Accounting for Our Investments

NOTE 11 
OTHER EQUITY INVESTMENTS

Accounting policies – Other equity investments (excluding controlled entities,  
jointly controlled entities and associates)

Recognition 
Purchases of equity investments are recognised on trade date being the date on which the Group commits to 
purchase the asset.

Classification
The Group classifies its equity investments into the following categories: long term equity investments, trading 
equities and held for sale equities. The classification depends on the purpose for which the investments are 
acquired.

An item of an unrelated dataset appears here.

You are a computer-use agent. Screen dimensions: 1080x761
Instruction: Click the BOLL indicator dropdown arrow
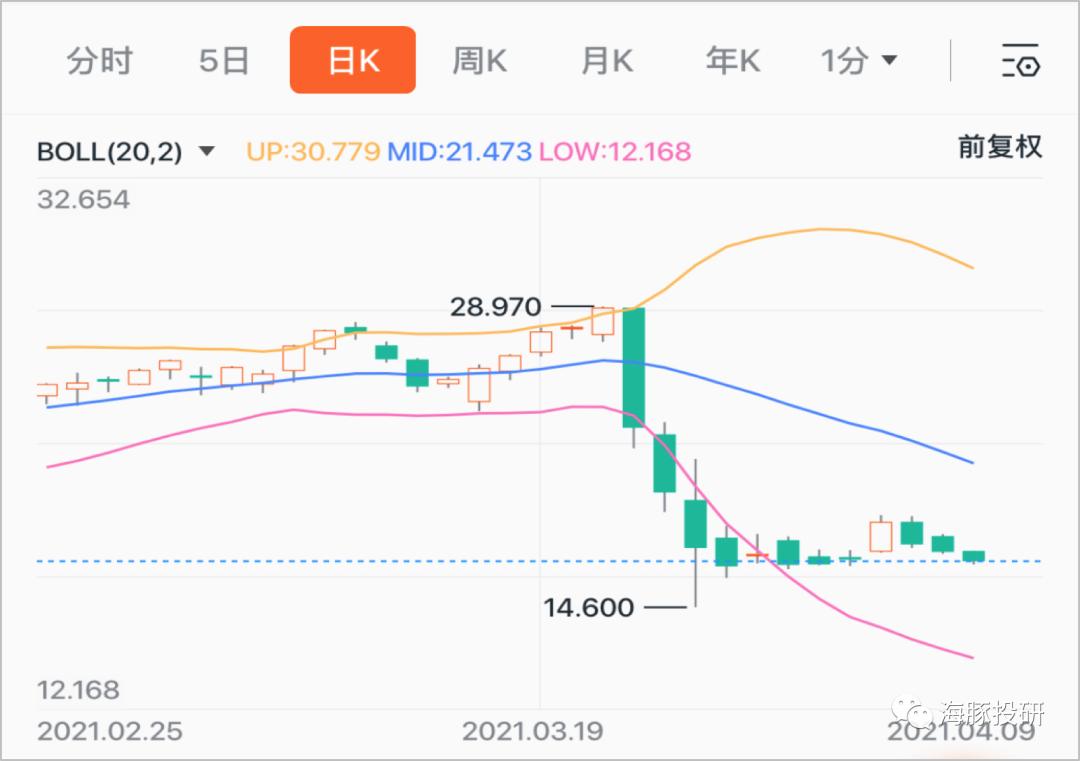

Management determines the classification of its investments at initial recognition.

Trading equities
Trading equities are initially recognised at fair value and any transaction costs are immediately expensed.  
The portfolio consists of equities that are principally held for the purpose of selling in the short to medium term. 
Trading equities are included in current assets.

Long term equity investments 
Long term equity investments are initially recognised at fair value plus any transaction costs. These investments 
are intended to be held for the long term for capital growth and dividend income. These investments are included 
in non-current assets unless management intends to dispose of the investment within 12 months of the reporting 
date at which time they are transferred to and disclosed as held for sale equities.

Subsequent measurement
At each balance date, trading equities and long term equity investments are remeasured to fair value. Gains or 
losses arising from changes in the fair value of trading equities are recognised in the income statement within 
other income in the period in which they arise. Changes in the fair value of long term equity investments are 
recognised in equity through the asset revaluation reserve after allowing for deferred capital gains tax. All long 
term equities are subject to capital gains tax.

Impairment
The Group assesses at each reporting date whether there is objective evidence that a financial asset or group of 
financial assets is impaired. In the case of equity securities classified as long term equity investments, a significant 
or prolonged decline in the value of a security below its cost is considered an indicator that the security may 
be impaired. Impairment losses are recognised in the income statement unless the asset has previously been 
revalued through the asset revaluation reserve, in which case the impairment loss is recognised as a reversal 
to the extent of that previous revaluation with any excess recognised in the income statement. An impairment 
recognised for a long term equity investment is prohibited from being reversed through profit and loss. Any 
future increments in the fair value of these investments will be recognised as a fair value increment in the asset 
revaluation reserve.

Dividend income
Dividend income is recognised as revenue when the right to receive the dividend is established, and is generally 
the ex-dividend date.

Derecognition
Equity investments are derecognised when the rights to receive cash flows from the equity investments have 
expired or have been transferred and the Group has transferred substantially all the risks and rewards of 
ownership.

When securities classified as long term equity investments are sold, the accumulated fair value adjustments 
previously recognised in equity, are transferred to the income statement.

Current Assets
Trading equities – Listed
Trading equities – Unlisted

Total trading equities

Non-Current Assets
Long term equity investments – Listed 
Long term equity investments – Unlisted

Total long term equity investments

Other financial assets – unlisted equity investments

2016
$’000

15,459
16,146

31,605

585,700
3

585,703

11,837

2015
$’000

12,956
8,344

21,300

615,642
3

615,645

5,425

Information regarding the Group’s exposure to price risk is set out in note 20 and fair value classification is set out 
in note 21.

The fair value of these investments is based on quoted market prices being the last sale price, at the reporting 
date. Listed equities are traded in an active market, with the majority of the Group’s investments being publicly 
traded on the Australian Securities Exchange.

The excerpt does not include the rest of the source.